Opening a new topic because this is more relevant to Brown's Hydroplates and the flood than it is to fossils.....
That paper discusses a theory that diatoms could be ice nucleation sites IN THE TROPOSPHERE...and refers to diatoms being found on Antarctactic mountains (3km?) and collected by airplane from 1 km. One of their reports was of collection of diatoms from a 9m tower on a 55m cliff. That IN NO WAY addresses the collection of a diatom at 27km, nor does it address the OTHER item (the titanium-containing sphere which impacted the TOP of the collection plate AT HIGH SPEED and then oozed what appeared to be bio material) . So if you have some ACTUAL evidence that diatoms can travel to the stratosphere (except if there is a volcanic eruption a day or two before)...then let's hear it. Otherwise the balloon data is confirmation that these can arrive from space, and Brown's theory of the Flood is the best way to explain that.
BTW, I might expect you to suggest these came from an asteroid impact from 65mya which might have sent stuff from the ocean into orbit. However, the balloon object as well as the 2 meteorite falls in Sri Lanka came during COMETARY meteor showers...and no one I know of would say that any COMET could be caused by an asteroid strike.
There is no need to suggest extraordinary events such as Chicxulub impact or Brown's hydroplates.
Twenty-seven kilometers (about 87,700 feet) is hardly deep space. Thunderstorms can reach 75,000 feet (24.8 km) the SR-71 could fly at 80,000 feet (24.6 km) and I read today the U-2 aircraft can reach 90,000 feet (27.7 km).
Surface diatoms carried to high altitude makes a lot more sense than they were blasted to space from a major event.

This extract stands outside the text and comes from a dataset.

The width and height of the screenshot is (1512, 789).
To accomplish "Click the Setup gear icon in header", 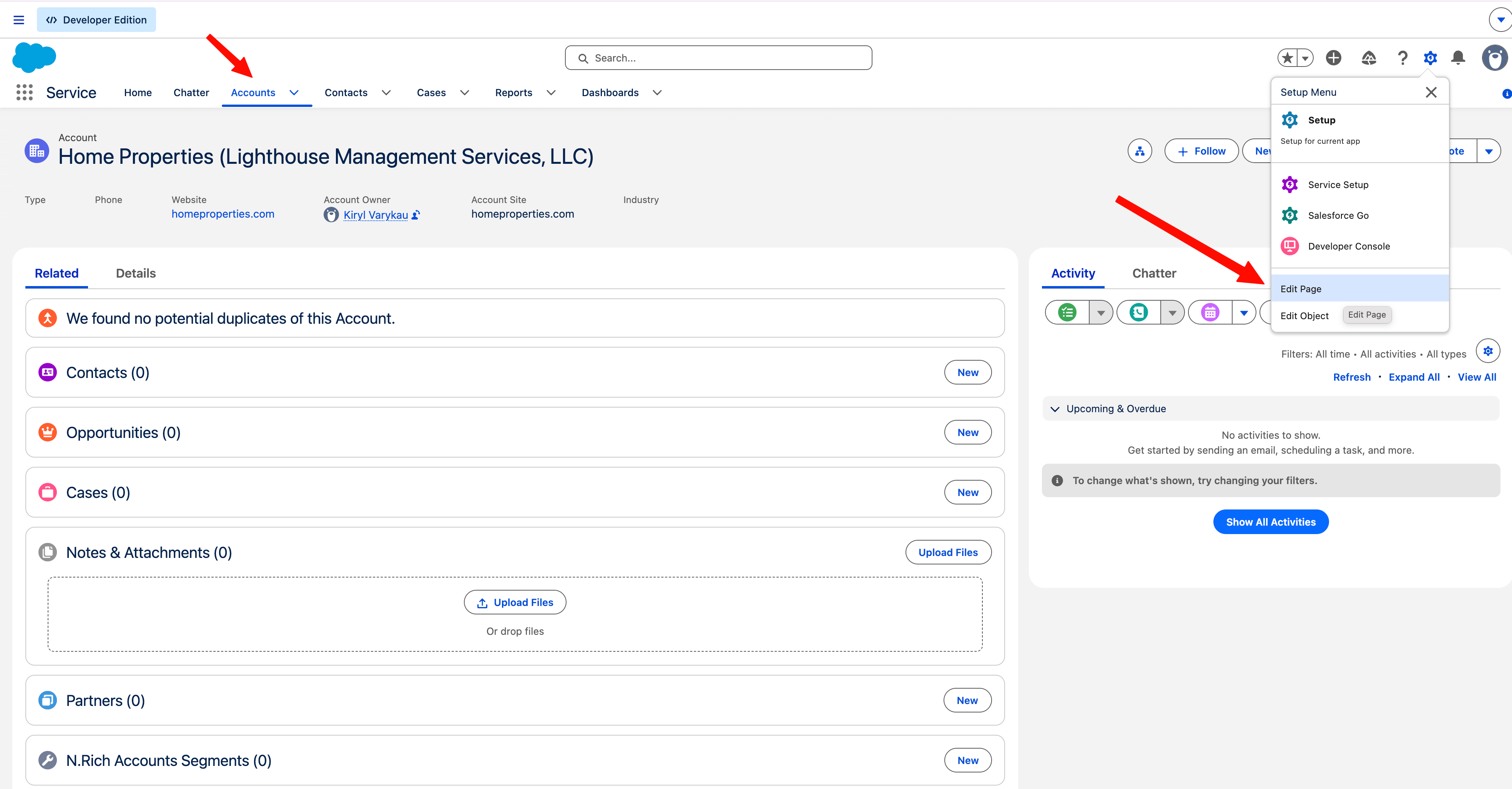I will tap(1430, 58).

Here is the report from August 2014 from TASS
Microorganisms could be found on the ISS surface thanks to high-precision equipment. “Results of the experiment are absolutely unique. We have found traces of sea plankton and microscopic particles on the illuminator surface. This should be studied further,” chief of the Russian ISS orbital mission Vladimir Solovyev said.
Again, no extraordinary explanations are necessary. From the article:
"some organisms can live on the surface of the International Space Station (ISS) for years amid factors of a space flight, such as zero gravity, temperature conditions and hard cosmic radiation. Several surveys proved that these organisms can even develop.....In reply to a question on how the ISS surface is contaminated now, the space specialist said that the ISS surface was polluted very strongly due to operation of space engines and other factors."
The ISS was assembled and serviced with materials hauled to orbit by the Space Shuttle. One of the Shuttle launch pads was within a couple hundred yards of the ocean and the other wasn't much farther. The article states these organisms can "develop" in the rigors of space. It further says the ISS surface was contaminated by various factors. It seems they have a pretty good idea where they think the contamination came from.
It's entirely possible these "sea plankton" hitched a ride to orbit on the Shuttle and were knocked loose by various factors during operations with the ISS with some of them attaching themselves to ISS surfaces.